The Brookings Institution is a nonprofit public policy organization whose mission it is to conduct high-quality, independent research and, based on that research, to provide innovative, practical recommendations, including with regard to enhancing U.S. security and promoting a more open, safe, prosperous and cooperative international system. Brookings is proud to be consistently ranked as the most influential, most quoted and most trusted think tank in the world. Within Brookings, the Foreign Policy Program houses some 40 full-time scholars in eleven distinct research centers and initiatives. Many of the scholars have had direct experience at the highest levels of policymaking.
Brookings established the Arms Control and Non-Proliferation Initiative (ACNPI) in 2009, and it has quickly become recognized as one of the premier centers for research and policy recommendations on nuclear arms control issues. ACNPI to date has focused on the legacy of the Cold War–U.S.-Russian nuclear arms reductions, NATO nuclear posture and arms control measures regarding non-strategic nuclear weapons, and missile defense–as well as current issues of nuclear deterrence and key proliferation challenges such as Iran and North Korea. The initiative is directed by Senior Fellow Steven Pifer, who had considerable experience working on nuclear arms control during his 25 years as a career Foreign Service officer, including as Senior Director for Russia in the National Security Council.

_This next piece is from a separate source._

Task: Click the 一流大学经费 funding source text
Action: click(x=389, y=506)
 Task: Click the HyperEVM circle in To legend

He is joined by Senior Fellow Robert Einhorn, who served as assistant secretary for nonproliferation during the Clinton administration and as the secretary of state’s special advisor for nonproliferation and arms control during the Obama administration.

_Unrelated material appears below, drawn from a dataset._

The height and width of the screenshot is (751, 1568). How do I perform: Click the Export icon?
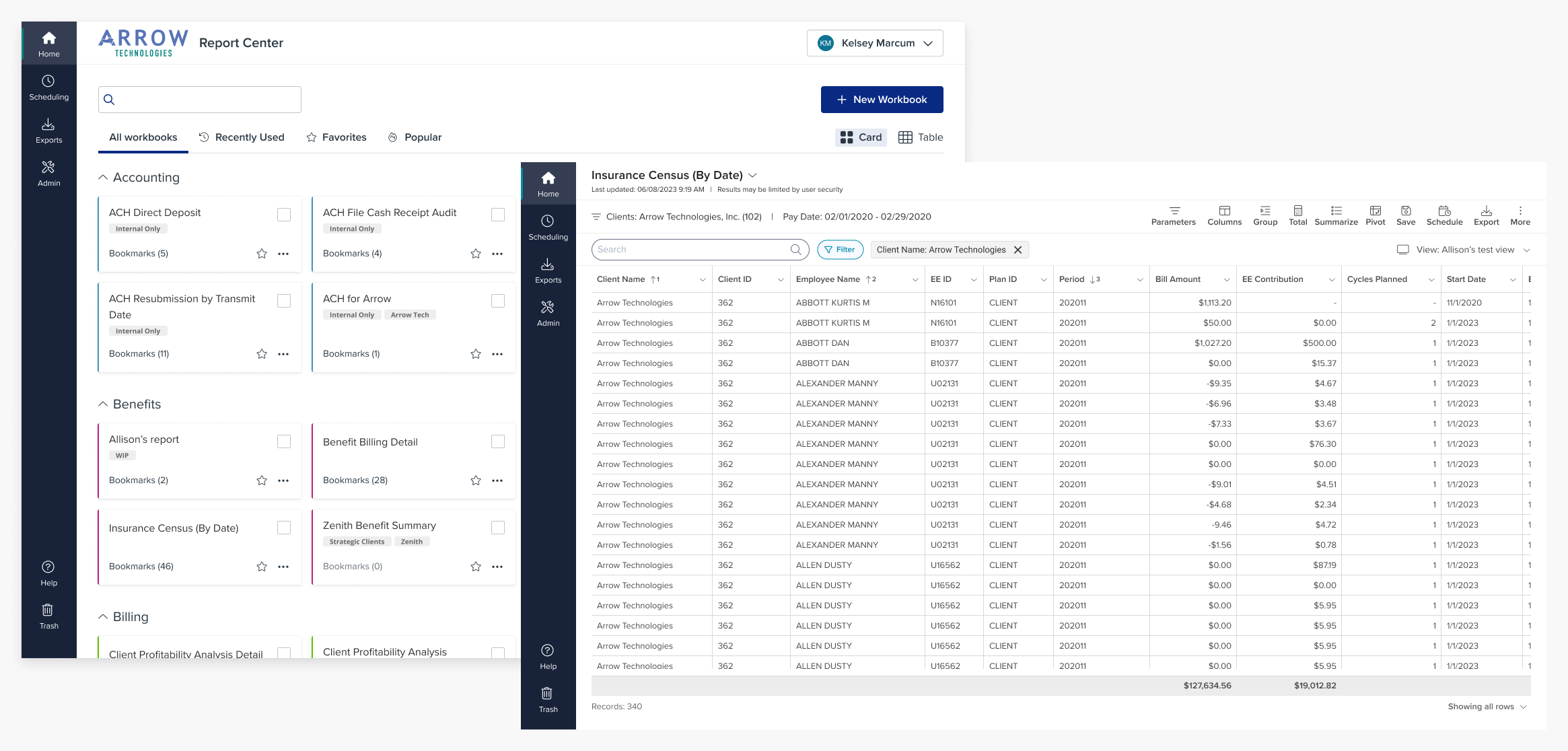coord(1486,215)
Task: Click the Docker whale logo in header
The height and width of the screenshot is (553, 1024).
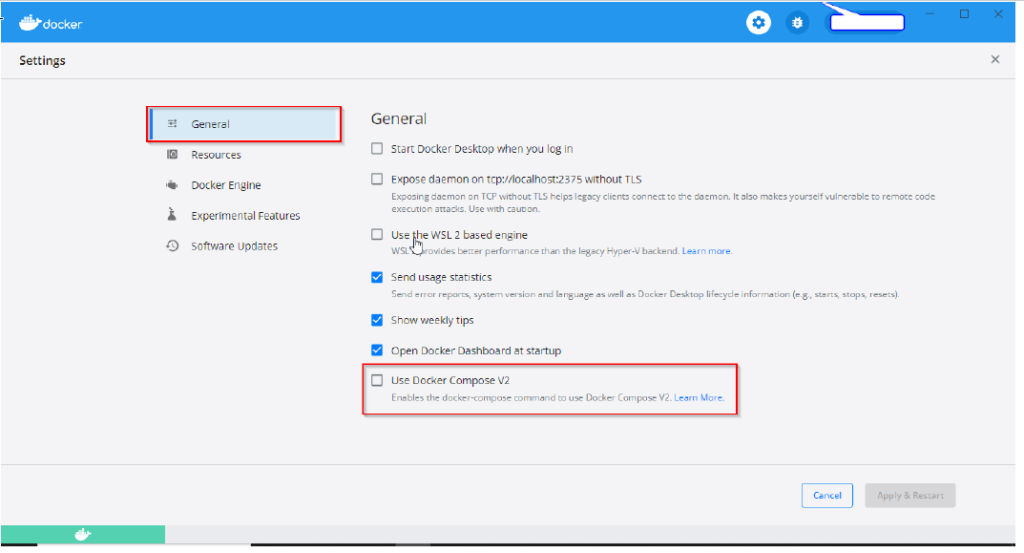Action: [29, 22]
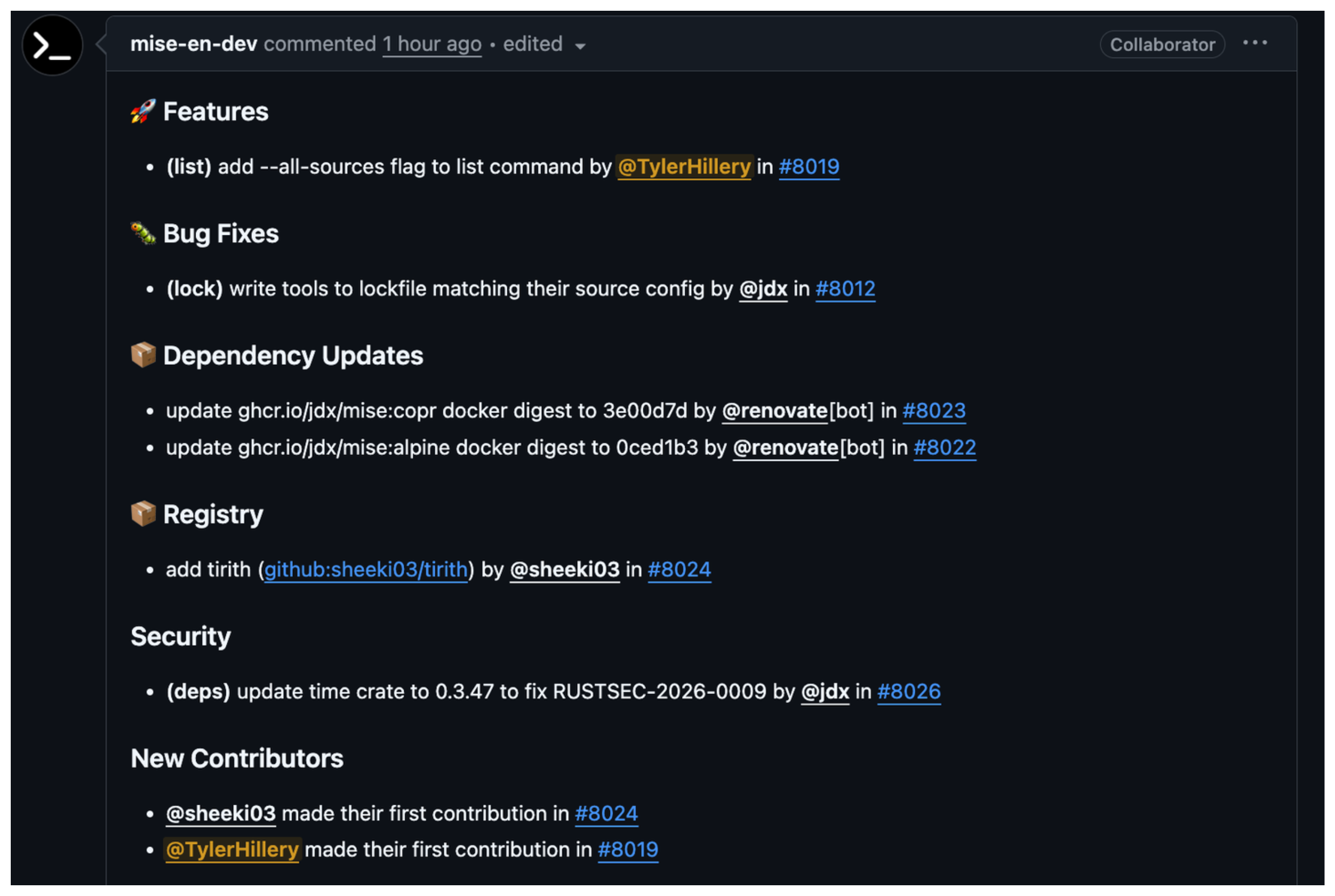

Brookings expects that a Scoville Fellow would select, in consultation with ACNPI, a topic in the nonproliferation or arms control field (with a preference for the former) for his/her primary area of research and produce an in-depth manuscript examining that issue, including policy recommendations for the U.S. or other governments. In addition, the fellow would be expected to contribute shorter analytical, policy or opinion pieces for newspapers, blogs, or other outlets. The fellow would also be expected to participate fully in ACNPI’s roundtables and public meetings and perhaps organize some on his/her own.

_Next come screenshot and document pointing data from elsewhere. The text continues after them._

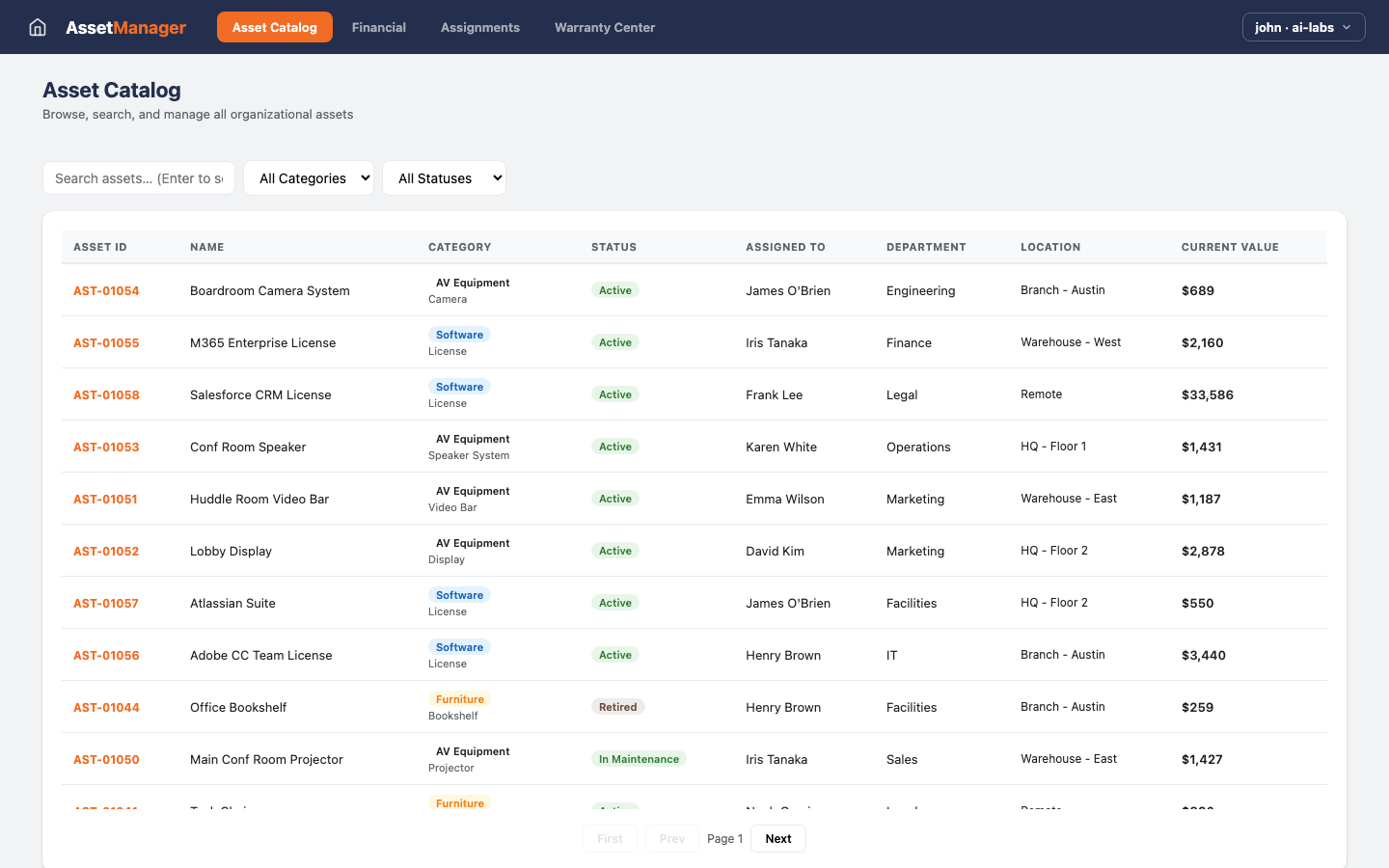Click the Current Value column header
Viewport: 1389px width, 868px height.
pos(1230,247)
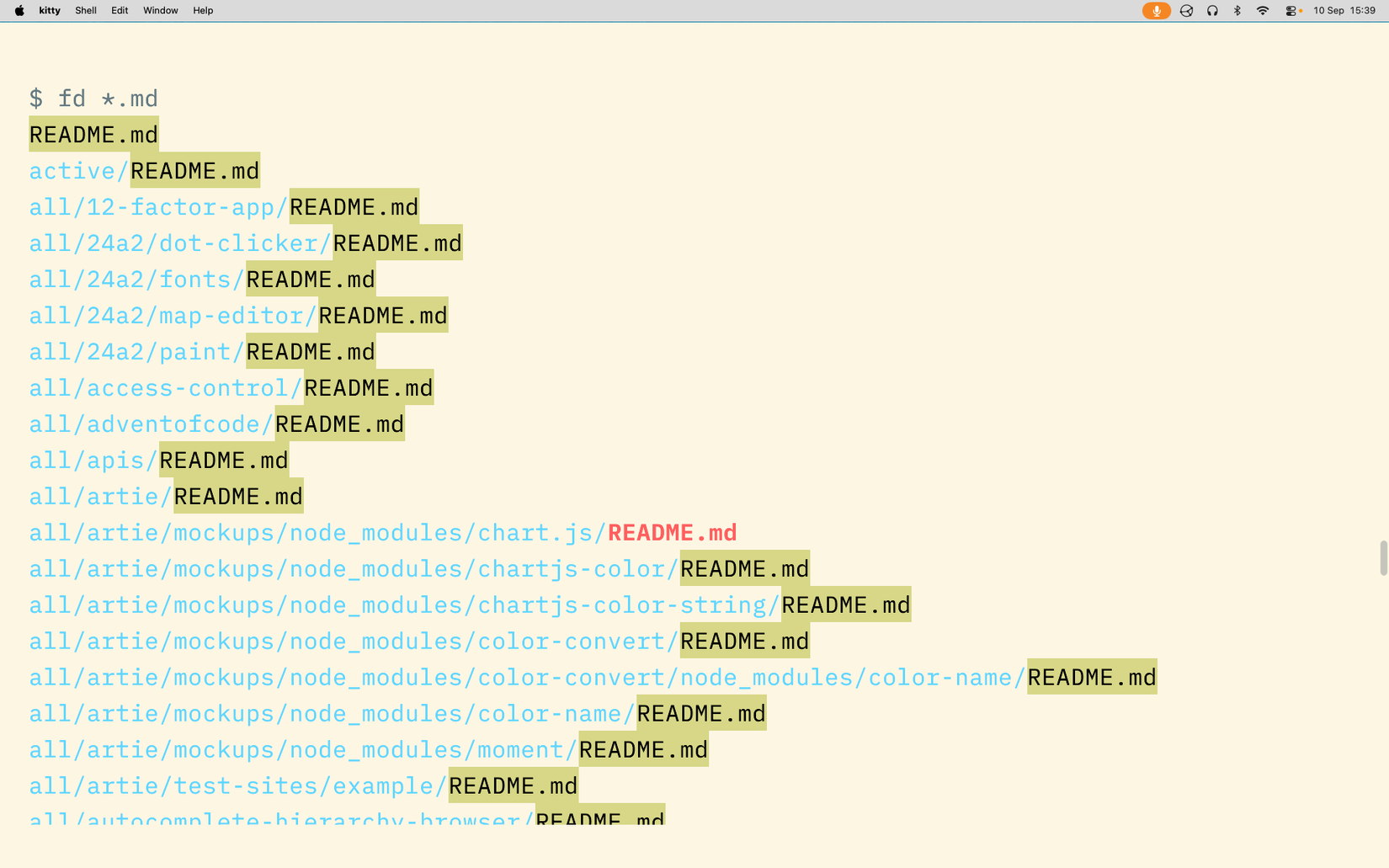Viewport: 1389px width, 868px height.
Task: Open the Apple menu
Action: (19, 10)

The fellow would have the opportunity to take part in other Brookings Foreign Policy Program events as well as in related events, such as Congressional hearings and research or policy talks at other Washington think tanks. To further his/her own work, he/she could expect to draw on Brookings’s wide range of contacts within the State Department, Department of Defense, Department of Energy and National Security Council.